Recentemente, a partir de pesquisas realizadas pelo Sesc São Paulo e pela Fundação Perseu Abramo, pôde-se observar que cerca de 40% dos idosos possuem dificuldade de ler e escrever, mesmo que o acesso do ensino médio por eles tenha crescido de 7% para 15% de 2006 a 2020. Apesar disso, 14% dos idosos nunca foram à escola e 24% não possuem o ensino fundamental completo, o que demonstra a necessidade que idosos possam completar o nível básico de educação, uma vez que não puderam completar quando jovens.
Ademais, essa ausência de escolaridade é muito nociva para a saúde mental do idoso, uma vez que ele não consegue, ou tem muita dificuldade em realizar tarefas básicas que outros realizam instintivamente, como ler uma manchete no jornal, anotar algo, entre outras. Essa inabilidade acaba causando a sensação de ser incapaz no idoso, o que contribui para a alta taxa de depressão em pessoas dessa faixa etária.

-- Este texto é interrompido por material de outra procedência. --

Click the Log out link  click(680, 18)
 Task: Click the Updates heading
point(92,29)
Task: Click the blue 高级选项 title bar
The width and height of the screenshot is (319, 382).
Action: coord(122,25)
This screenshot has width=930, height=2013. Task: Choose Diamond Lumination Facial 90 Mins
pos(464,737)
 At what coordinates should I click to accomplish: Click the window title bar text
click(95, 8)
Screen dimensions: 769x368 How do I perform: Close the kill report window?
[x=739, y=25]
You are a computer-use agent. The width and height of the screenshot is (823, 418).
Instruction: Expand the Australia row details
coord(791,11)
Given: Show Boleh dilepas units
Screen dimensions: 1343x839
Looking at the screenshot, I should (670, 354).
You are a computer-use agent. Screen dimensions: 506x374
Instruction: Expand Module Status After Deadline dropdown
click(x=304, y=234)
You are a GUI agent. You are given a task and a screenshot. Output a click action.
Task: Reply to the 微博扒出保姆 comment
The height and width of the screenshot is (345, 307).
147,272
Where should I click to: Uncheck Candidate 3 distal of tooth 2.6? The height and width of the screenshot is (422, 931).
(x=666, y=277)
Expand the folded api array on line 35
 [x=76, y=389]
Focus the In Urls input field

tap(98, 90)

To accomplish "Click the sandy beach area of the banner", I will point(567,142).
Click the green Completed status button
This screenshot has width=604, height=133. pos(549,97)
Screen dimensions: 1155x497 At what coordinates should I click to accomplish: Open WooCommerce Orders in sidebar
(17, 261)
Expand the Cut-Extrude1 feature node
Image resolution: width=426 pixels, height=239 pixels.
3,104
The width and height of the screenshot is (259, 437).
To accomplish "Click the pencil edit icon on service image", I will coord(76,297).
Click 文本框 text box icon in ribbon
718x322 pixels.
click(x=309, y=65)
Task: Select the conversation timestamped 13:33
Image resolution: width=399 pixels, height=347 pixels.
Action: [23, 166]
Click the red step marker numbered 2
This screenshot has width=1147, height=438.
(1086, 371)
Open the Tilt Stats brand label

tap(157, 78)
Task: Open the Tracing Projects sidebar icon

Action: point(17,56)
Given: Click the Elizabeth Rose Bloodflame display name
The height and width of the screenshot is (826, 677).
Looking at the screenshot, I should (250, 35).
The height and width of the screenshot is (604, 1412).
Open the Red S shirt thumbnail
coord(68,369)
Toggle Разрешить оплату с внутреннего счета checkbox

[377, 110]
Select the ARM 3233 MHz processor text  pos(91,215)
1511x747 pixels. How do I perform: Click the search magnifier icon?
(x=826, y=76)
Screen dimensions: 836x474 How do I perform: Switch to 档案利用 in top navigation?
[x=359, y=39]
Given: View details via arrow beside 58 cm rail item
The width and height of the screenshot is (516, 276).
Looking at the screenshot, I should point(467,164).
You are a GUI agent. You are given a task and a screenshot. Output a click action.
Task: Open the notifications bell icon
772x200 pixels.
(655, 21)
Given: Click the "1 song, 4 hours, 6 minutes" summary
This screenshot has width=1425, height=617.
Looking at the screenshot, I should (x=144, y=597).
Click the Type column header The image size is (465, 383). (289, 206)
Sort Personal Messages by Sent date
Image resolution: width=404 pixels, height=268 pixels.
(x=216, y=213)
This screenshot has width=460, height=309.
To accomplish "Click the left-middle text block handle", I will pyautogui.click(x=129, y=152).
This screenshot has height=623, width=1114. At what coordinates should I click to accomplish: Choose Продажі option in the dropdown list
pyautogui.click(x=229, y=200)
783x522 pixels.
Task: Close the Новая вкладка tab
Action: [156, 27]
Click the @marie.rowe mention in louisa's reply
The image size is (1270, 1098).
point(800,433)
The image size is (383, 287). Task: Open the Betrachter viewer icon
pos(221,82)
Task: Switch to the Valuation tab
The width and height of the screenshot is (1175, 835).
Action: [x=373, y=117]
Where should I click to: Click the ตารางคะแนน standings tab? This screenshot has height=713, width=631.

Conclui-se, então, que a alfabetização de idosos é muito importante, e caso não realizada, pode gerar angústias e até mesmo depressão neles. Portanto, para poder resolver esse problema, mais propagandas devem ser feitas pelo Governo Estadual por meio do rádio e televisão promovendo o EJA (Educação para Jovens e Adultos), para que assim, idosos e adultos possam serem alfabetizados, e assim evitando a depressão e angústia futura pela incapacidade de ler e escrever.